▸ Records shown
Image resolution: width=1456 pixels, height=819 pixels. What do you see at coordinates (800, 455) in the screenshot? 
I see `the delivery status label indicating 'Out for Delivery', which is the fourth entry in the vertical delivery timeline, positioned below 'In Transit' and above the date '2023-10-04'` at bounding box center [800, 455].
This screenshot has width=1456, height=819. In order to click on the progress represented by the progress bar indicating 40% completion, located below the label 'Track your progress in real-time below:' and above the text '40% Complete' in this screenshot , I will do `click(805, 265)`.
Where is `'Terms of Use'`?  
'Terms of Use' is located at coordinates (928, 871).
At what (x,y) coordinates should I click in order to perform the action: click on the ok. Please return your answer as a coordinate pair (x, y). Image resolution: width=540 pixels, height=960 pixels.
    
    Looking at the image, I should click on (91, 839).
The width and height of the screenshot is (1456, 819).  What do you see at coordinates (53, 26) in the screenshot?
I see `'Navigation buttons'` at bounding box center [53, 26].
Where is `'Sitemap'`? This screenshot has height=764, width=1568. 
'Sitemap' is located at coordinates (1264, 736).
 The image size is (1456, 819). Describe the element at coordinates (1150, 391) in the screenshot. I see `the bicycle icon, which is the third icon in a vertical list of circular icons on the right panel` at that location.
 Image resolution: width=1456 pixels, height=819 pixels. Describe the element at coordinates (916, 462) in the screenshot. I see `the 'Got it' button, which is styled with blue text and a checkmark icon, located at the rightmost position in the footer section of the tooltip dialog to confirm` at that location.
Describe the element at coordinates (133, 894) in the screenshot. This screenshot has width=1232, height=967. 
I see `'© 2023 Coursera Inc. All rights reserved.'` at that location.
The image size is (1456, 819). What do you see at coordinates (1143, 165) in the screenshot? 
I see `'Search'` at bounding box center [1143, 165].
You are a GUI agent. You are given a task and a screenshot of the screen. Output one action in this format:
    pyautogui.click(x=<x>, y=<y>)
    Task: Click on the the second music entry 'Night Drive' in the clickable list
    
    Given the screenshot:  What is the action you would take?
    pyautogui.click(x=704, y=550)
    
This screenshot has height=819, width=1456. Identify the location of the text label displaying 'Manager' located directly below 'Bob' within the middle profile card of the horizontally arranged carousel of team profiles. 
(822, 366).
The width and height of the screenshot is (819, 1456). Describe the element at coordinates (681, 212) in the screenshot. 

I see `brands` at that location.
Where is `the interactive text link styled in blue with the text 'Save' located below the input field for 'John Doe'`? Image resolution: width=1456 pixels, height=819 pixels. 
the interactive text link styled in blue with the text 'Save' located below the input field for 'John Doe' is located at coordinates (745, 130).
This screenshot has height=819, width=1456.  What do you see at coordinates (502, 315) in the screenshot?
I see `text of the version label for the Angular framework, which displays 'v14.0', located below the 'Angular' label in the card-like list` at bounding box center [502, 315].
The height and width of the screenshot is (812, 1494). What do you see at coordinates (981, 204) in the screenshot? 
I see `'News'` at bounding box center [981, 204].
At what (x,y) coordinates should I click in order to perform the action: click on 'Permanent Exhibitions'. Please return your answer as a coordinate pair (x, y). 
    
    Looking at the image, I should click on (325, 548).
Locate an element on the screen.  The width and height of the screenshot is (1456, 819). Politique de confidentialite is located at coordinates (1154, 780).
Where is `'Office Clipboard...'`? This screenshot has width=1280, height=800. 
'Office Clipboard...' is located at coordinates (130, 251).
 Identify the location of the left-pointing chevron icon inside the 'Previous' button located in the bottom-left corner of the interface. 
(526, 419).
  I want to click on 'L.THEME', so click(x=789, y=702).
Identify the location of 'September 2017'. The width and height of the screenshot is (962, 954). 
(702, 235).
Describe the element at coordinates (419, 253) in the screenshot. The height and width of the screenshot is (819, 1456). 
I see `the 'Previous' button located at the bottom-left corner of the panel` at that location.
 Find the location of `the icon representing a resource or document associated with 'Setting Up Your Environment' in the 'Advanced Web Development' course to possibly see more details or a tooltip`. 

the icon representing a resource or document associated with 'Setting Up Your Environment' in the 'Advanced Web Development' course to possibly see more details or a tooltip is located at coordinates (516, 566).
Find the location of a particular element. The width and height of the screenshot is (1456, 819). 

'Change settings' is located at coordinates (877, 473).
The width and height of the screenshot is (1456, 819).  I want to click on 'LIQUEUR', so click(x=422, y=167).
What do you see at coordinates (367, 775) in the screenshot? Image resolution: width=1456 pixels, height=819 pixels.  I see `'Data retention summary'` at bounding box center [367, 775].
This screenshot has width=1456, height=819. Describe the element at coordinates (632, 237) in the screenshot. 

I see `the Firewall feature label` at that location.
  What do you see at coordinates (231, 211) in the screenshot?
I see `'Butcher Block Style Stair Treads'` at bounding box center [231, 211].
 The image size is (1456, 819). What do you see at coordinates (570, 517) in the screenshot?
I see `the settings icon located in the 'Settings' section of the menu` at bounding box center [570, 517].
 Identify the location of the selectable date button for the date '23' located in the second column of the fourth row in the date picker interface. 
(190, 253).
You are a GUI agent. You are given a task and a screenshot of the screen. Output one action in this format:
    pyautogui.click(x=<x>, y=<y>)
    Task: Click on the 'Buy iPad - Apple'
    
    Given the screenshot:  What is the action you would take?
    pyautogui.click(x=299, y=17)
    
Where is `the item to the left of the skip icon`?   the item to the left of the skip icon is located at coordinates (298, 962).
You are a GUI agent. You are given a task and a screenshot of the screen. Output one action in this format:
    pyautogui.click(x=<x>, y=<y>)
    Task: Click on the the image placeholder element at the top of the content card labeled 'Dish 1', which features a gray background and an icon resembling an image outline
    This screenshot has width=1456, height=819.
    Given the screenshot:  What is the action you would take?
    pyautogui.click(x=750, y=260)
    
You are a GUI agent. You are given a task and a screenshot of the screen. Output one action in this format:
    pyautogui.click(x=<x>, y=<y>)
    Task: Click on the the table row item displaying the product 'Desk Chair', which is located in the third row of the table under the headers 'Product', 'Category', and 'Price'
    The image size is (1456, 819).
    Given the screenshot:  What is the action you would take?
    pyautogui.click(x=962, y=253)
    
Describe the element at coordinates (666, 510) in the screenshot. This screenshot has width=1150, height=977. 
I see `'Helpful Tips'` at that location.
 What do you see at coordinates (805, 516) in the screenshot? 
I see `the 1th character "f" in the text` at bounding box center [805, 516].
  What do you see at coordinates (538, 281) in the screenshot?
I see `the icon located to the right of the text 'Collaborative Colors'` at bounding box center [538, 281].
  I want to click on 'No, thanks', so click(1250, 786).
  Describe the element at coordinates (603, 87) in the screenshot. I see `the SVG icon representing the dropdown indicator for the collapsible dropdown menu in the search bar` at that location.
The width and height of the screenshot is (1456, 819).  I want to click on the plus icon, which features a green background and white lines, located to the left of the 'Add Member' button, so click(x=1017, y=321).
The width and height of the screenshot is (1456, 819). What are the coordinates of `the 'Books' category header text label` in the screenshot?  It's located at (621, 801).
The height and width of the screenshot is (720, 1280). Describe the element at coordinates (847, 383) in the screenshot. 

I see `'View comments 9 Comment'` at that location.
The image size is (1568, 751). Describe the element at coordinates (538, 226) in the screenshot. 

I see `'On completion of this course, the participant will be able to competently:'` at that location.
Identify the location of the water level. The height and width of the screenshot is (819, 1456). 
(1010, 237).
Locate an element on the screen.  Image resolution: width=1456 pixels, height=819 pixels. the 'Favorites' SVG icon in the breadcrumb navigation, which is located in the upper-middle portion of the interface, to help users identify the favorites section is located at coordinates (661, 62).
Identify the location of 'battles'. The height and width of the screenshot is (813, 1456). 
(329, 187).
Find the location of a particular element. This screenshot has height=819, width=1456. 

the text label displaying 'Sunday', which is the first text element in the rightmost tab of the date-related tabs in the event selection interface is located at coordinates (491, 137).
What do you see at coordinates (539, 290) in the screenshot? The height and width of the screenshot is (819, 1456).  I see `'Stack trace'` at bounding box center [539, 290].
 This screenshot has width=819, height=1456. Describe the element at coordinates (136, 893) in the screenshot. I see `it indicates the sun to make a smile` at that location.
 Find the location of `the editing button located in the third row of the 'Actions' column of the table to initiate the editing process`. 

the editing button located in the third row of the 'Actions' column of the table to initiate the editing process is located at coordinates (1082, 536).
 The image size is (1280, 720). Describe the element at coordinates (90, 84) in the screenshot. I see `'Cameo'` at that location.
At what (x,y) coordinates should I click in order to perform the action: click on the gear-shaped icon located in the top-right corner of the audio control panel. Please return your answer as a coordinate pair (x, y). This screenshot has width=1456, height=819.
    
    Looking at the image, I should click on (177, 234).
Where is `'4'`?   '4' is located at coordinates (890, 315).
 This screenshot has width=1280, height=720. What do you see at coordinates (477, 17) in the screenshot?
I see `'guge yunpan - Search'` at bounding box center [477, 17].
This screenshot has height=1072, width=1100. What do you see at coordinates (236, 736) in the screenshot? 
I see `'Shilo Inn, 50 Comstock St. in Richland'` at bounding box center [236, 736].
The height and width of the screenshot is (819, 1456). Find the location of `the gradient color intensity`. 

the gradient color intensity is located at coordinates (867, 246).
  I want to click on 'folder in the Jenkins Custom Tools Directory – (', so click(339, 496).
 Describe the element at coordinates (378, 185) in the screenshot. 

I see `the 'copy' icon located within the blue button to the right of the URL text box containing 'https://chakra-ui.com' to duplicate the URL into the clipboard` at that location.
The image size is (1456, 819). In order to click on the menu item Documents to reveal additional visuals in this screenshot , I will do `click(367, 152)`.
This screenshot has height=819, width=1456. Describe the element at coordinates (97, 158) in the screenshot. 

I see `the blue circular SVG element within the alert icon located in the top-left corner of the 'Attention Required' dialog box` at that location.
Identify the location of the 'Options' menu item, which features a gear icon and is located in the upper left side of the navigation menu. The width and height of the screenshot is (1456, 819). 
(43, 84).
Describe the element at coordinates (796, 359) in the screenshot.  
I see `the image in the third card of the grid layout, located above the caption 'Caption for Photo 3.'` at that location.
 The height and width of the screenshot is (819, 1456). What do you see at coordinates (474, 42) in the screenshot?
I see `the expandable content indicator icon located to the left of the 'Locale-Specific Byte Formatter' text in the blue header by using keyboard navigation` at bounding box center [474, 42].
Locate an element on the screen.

▸ Objective
Give, as a numbered list with blank lines omitted, the entries from the start through the line containing "center [53, 26].".

▸ Solution
1. Image resolution: width=1456 pixels, height=819 pixels. What do you see at coordinates (800, 455) in the screenshot? 
2. I see `the delivery status label indicating 'Out for Delivery', which is the fourth entry in the vertical delivery timeline, positioned below 'In Transit' and above the date '2023-10-04'` at bounding box center [800, 455].
3. This screenshot has width=1456, height=819. In order to click on the progress represented by the progress bar indicating 40% completion, located below the label 'Track your progress in real-time below:' and above the text '40% Complete' in this screenshot , I will do `click(805, 265)`.
4. Where is `'Terms of Use'`?  
5. 'Terms of Use' is located at coordinates (928, 871).
6. At what (x,y) coordinates should I click in order to perform the action: click on the ok. Please return your answer as a coordinate pair (x, y). Image resolution: width=540 pixels, height=960 pixels.
7.     Looking at the image, I should click on (91, 839).
8. The width and height of the screenshot is (1456, 819).  What do you see at coordinates (53, 26) in the screenshot?
9. I see `'Navigation buttons'` at bounding box center [53, 26].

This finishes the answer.